Vale la pena precisar la expresión misma: cuando el ietzer hatov se levanta, el ietzer hará cae; pero la cosa no termina ahí, sino que continúa «y cuando aquel se levanta», es decir, que también el ietzer hará puede levantarse. Si cayera y con eso se acabara el asunto, no habría necesidad de agregar «y cuando aquel se levanta». Basta con que exista en él la capacidad de levantarse, para enseñar que él existe.
De todo esto surge que cada uno debe saber que es como un rashá, que su esencia no cambió, y que a la inmensa mayoría de las personas el Santo, bendito sea, las formó con esa esencia de ietzer hará y de midot malas, y esa es su esencia. Y si de vez en cuando esa esencia empieza a alborotarse, no hay que asustarse, sino decidir que se la espanta. Y cuando uno decide así, hay una promesa en el Tania de que hay siatá diShmaia, y el Santo, bendito sea, ayuda, y entonces se da la ventaja de la luz sobre la oscuridad, y la oscuridad desaparece por sí misma y deja de existir por completo.
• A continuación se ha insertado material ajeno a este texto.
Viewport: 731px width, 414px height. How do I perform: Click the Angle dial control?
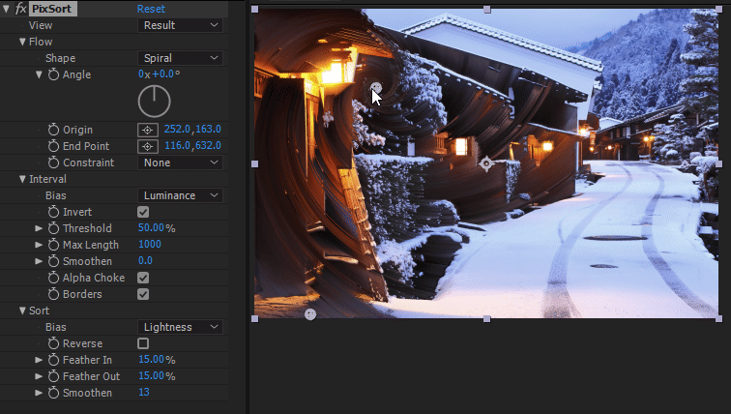[155, 102]
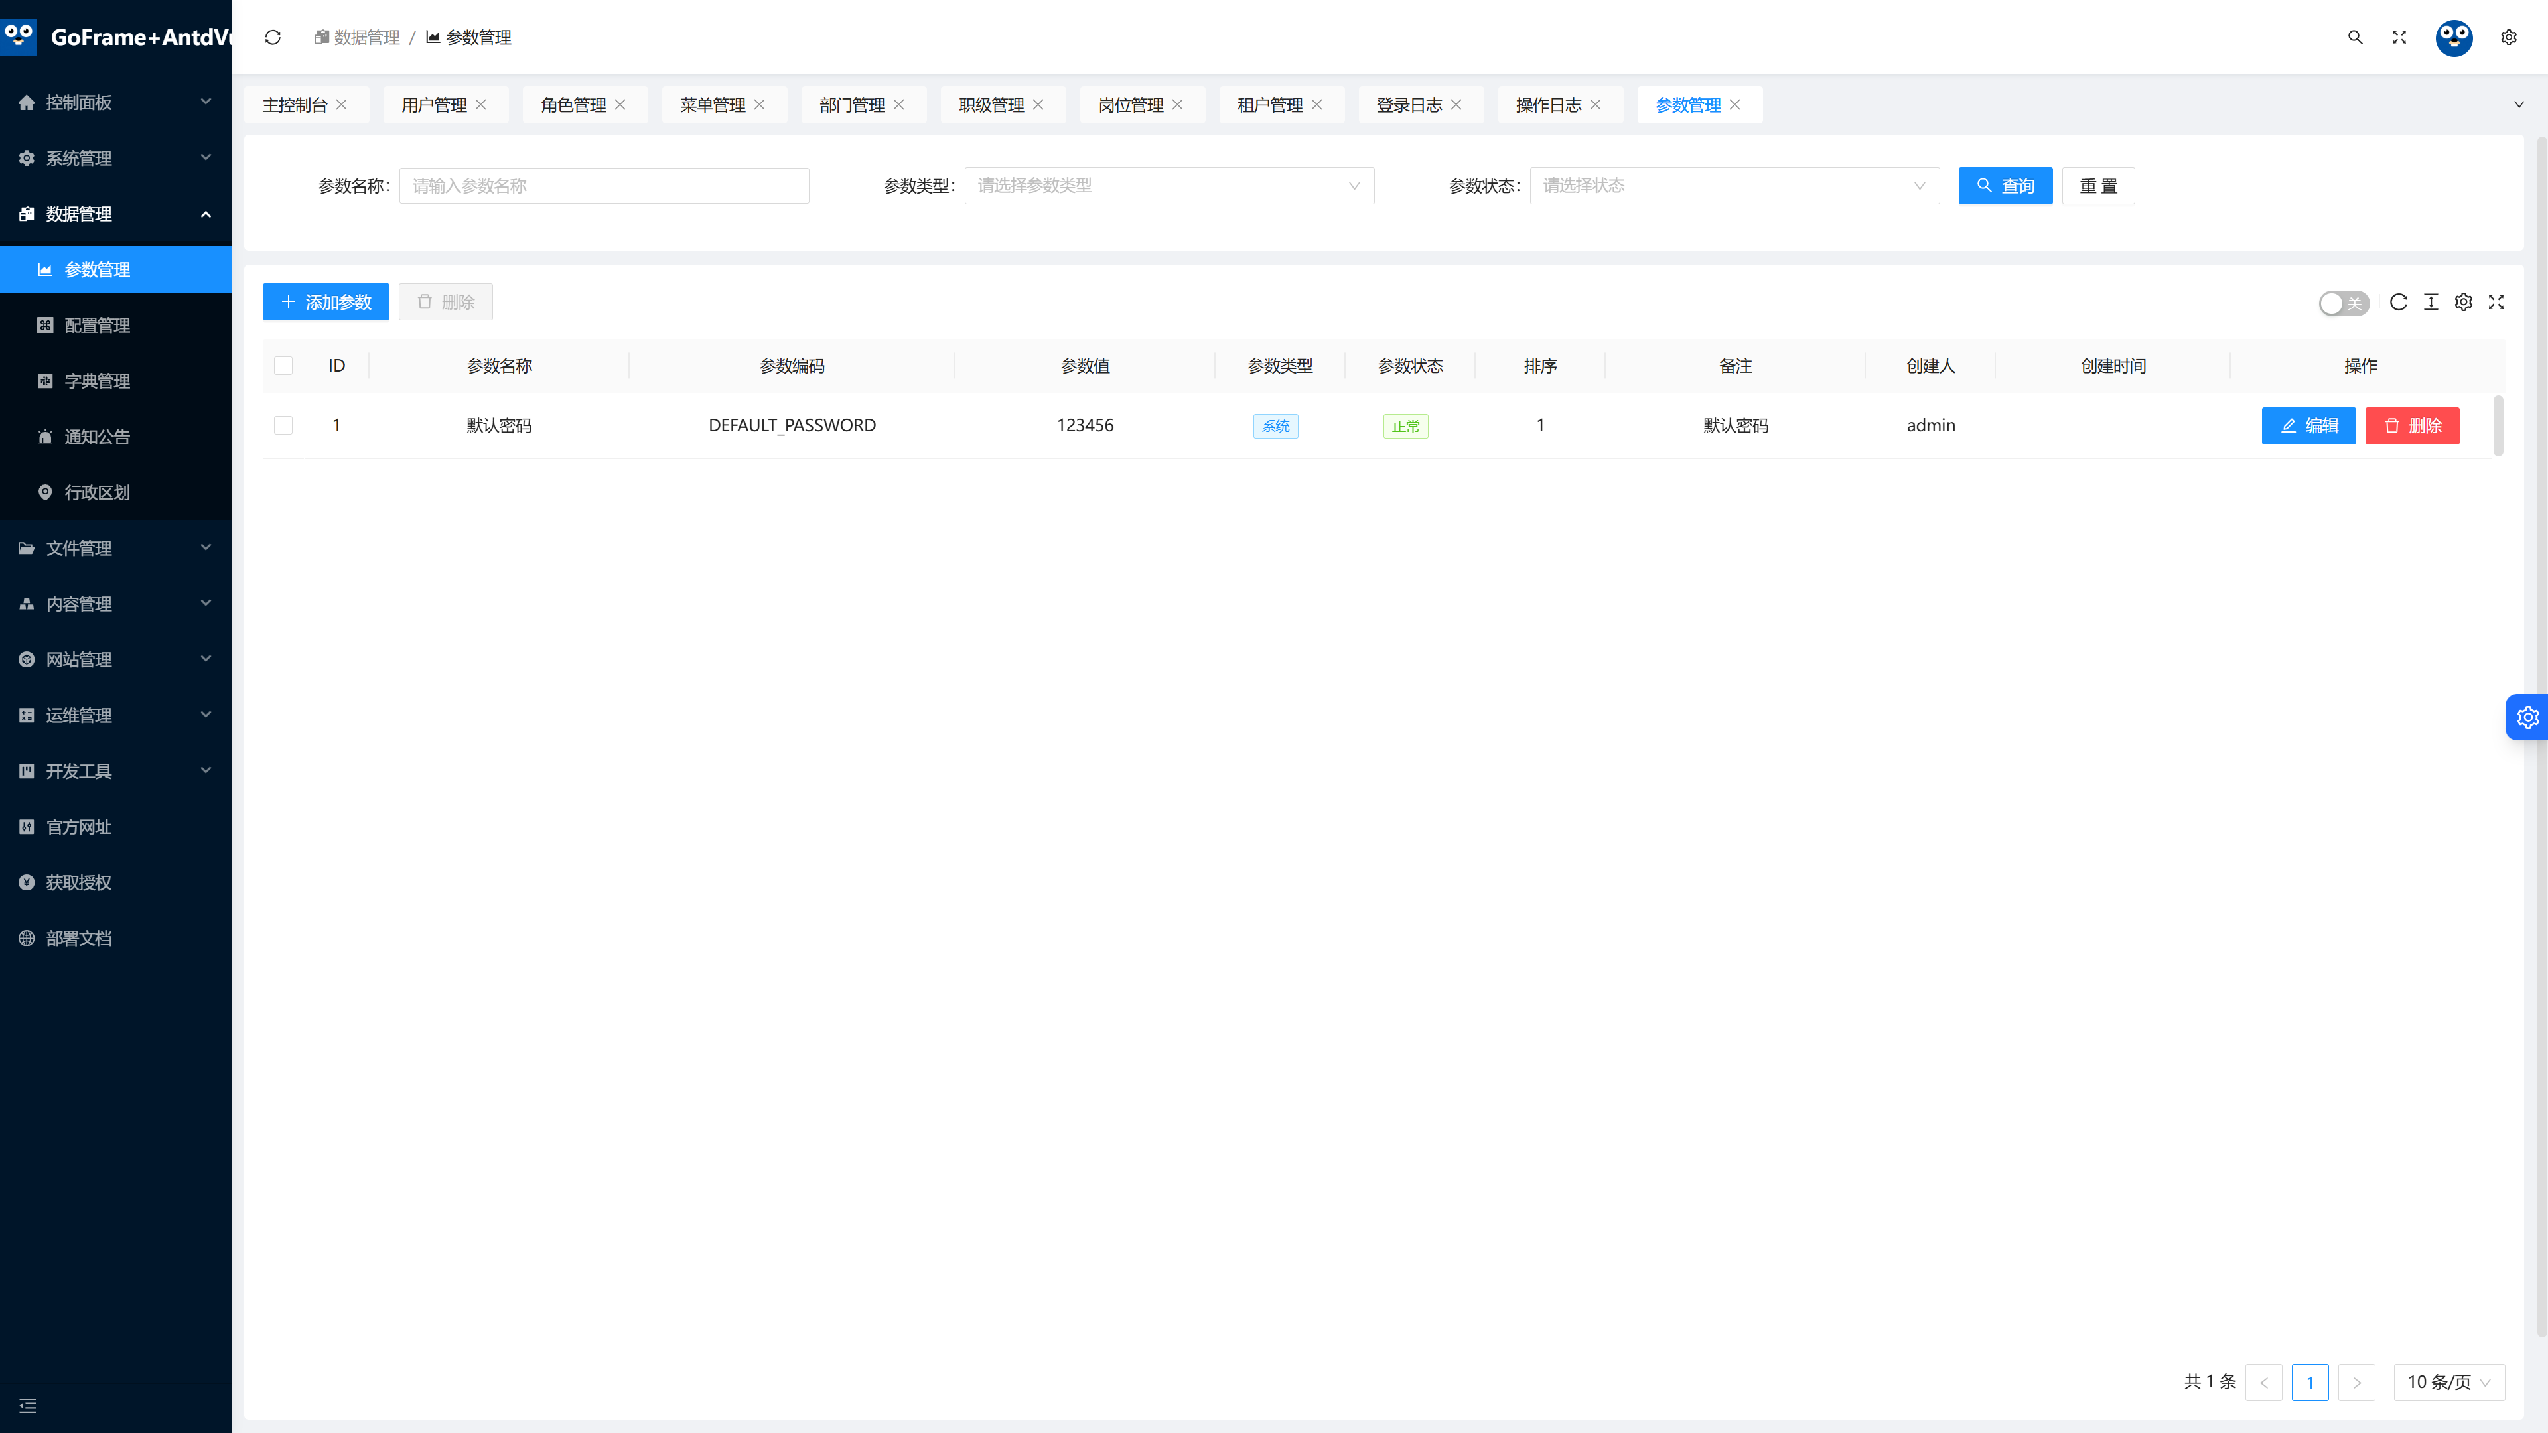Open 字典管理 in the sidebar
The width and height of the screenshot is (2548, 1433).
pyautogui.click(x=97, y=381)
Resumen: en esta parte estudiamos la regla «התורה על הרוב תדבר», que los caminos de servicio de los grandes tzadikim, como Rabí Moshé Leib de Sasov, no son modelo a imitar para el beinoní, que en su esencia es como un rashá. Vimos que el mal en el beinoní puede estar dormido pero no desaparece; al contrario, se fortalece con los años por el uso del comer, el beber y los demás asuntos de este mundo, como lo probamos del comer de Moshé Rabenu, del que se abstuvo durante los cuarenta días en el monte. Distinguimos entre el «moaj shalit al halev», que es natural y cuya condición es que la mente esté libre o que quede en ella una impresión, y la situación en la que se requiere una ayuda especial para quien decidió vencer. Explicamos las dos veces en que se dice «יצר לב האדם רע מנעוריו», y comenzamos con el segundo tipo de beinoní: aquel cuyo deseo está en la Torá de Hashem y se esfuerza en ella día y noche lishmá, en quien tampoco hay prueba de que el mal haya sido desplazado de su lugar, como lo ilustra la historia de Rabí Levi Itzjak de Berditchev.
En la próxima parte continuaremos, con la ayuda de Hashem, con las palabras del Alter Rebbe, y profundizaremos en las pruebas que él trae de que el mal está en su lugar, en toda su fuerza y su poder, incluso en quien se ocupa de la Torá día y noche lishmá.